For Adrian Stone, the search for his roots began not in a library or an archive but at his mother’s hospital bedside. The Bristol native, now 52, had grown up without his father, who died when Stone was just seven years old. It was his mother’s serious illness years later that lit something inside him, a deep, restless need to understand where he came from.
That curiosity took him to Jamaica, where he immersed himself in local records and historical sources, learning the tools of genealogical research firsthand. What he uncovered there was nothing short of extraordinary. He traced a connection to reggae icon Bob Marley and discovered an ancestor named Eboe Venus, an enslaved woman from Nigeria. The weight of those findings did not belong to him alone. He knew that much immediately.
Workshops rooted in history and identity
Stone has since channeled those discoveries into a series of workshops designed specifically for people of African and Caribbean ancestry. Held at venues including the St Paul’s Learning Centre in Bristol, the sessions guide participants through some of the most complex and emotionally layered corners of genealogical research.
Attendees learn how to navigate plantation slave registers, trace the global movements of African diaspora communities, and search passenger lists from the Windrush era. These are not just research exercises. For many in the room, they are acts of reclamation.
Stone even placed a display in his local supermarket to spread the word, an unconventional move that drew in people who had quietly been carrying the same longing for years. One participant, who had wanted to research her roots for most of her adult life, described the experience as deeply personal. As a Black British woman with Jamaican parents, now a grandparent herself, she felt the urgency of preserving and understanding her family’s story before more of it slipped away.

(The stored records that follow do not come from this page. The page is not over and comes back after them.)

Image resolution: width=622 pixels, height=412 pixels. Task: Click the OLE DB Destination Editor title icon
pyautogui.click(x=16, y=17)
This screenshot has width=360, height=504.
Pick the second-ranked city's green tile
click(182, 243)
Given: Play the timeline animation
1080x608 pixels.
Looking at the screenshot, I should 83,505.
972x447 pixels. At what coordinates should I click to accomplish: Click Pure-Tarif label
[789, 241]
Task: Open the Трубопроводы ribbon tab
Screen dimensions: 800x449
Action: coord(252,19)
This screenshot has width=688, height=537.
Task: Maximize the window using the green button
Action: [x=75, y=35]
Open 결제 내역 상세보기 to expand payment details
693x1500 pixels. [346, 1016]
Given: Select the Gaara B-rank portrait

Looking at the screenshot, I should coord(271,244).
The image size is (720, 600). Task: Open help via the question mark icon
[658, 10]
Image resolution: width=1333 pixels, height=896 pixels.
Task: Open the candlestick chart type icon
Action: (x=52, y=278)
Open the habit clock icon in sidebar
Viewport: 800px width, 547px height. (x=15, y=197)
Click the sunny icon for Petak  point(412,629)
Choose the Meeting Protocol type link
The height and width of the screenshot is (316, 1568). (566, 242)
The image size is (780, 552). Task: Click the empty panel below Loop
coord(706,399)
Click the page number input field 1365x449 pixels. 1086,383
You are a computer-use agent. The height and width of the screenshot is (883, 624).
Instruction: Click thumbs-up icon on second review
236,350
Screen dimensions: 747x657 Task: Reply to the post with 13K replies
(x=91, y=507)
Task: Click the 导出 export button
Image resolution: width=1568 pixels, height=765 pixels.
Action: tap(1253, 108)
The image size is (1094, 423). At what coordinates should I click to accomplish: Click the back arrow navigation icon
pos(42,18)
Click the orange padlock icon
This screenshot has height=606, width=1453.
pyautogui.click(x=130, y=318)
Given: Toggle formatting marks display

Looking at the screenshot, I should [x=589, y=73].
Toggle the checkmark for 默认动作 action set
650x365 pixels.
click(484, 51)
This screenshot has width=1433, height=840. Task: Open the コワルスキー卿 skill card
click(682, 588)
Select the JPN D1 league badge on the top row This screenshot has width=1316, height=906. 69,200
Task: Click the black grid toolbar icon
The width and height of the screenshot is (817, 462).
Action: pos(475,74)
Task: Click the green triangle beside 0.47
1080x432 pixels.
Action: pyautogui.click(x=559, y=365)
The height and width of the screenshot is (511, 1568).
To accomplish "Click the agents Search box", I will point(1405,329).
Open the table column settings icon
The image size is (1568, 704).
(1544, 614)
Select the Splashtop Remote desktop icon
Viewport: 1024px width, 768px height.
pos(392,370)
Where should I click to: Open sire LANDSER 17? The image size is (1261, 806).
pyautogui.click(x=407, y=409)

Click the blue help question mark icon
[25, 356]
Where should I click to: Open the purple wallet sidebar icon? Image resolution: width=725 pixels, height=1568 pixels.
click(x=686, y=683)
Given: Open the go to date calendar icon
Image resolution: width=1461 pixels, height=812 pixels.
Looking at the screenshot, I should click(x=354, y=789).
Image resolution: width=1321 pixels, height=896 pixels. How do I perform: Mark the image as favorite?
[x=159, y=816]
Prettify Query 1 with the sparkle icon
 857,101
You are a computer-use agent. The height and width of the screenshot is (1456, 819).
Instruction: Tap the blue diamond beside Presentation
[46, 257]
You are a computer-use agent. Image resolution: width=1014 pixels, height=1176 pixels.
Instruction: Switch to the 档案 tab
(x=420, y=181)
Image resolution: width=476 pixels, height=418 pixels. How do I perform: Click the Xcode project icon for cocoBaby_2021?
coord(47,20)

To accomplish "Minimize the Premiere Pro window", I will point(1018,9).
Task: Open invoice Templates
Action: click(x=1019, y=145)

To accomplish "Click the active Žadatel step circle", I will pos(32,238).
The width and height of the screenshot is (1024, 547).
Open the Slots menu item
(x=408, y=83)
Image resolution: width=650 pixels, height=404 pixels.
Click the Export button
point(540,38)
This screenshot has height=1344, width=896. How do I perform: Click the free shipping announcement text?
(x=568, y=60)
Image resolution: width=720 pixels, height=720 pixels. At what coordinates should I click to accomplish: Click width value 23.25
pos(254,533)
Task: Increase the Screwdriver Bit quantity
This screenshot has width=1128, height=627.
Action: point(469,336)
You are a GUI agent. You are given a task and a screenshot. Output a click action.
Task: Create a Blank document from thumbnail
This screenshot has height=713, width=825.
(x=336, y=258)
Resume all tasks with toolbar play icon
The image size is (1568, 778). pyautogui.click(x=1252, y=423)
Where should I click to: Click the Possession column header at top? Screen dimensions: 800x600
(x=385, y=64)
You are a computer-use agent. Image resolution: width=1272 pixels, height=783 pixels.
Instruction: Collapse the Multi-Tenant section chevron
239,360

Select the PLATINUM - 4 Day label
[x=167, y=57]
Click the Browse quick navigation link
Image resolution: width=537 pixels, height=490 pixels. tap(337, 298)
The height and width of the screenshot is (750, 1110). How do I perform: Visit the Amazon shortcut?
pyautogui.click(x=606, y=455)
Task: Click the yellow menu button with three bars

The gaps history left behind
The workshops also confront the painful reality that so much has already been lost. One attendee noted that reclaiming connections to Caribbean islands and to the African continent is just as important as mourning what colonialism and displacement destroyed.
The research itself is rarely straightforward. Stone explains that cultural traditions around naming create significant obstacles. Many people in Caribbean communities are known by pet names rather than their legal names, and children born outside of marriage are often registered under their mother’s surname alone. These details, seemingly small, can make tracing a lineage feel like solving a puzzle with missing pieces.
There is also a generational resistance to contend with. Older relatives sometimes meet questions about family history with suspicion, uncertain why the past is being excavated. And many carry their knowledge quietly to the grave, leaving descendants with nothing but silence.
Compensation records and confronting the truth
Among the more sobering components of Stone’s workshops is a deep dive into records of compensation paid to slave owners following emancipation. The existence of those records means that for many participants, tracing their family tree will eventually lead them to someone who was enslaved. It is a confrontation with history that Stone approaches with care and intention.
For some attendees the results have already been remarkable. One woman discovered and met distant cousins in Birmingham connected to her paternal grandfather, a reunion made possible entirely through the research methods Stone teaches.
What comes next
Stone is now working with organizers of the St Paul’s Carnival and plans to hold another event later this year, extending the reach of a movement that began with one man’s grief and grew into something his entire community needed.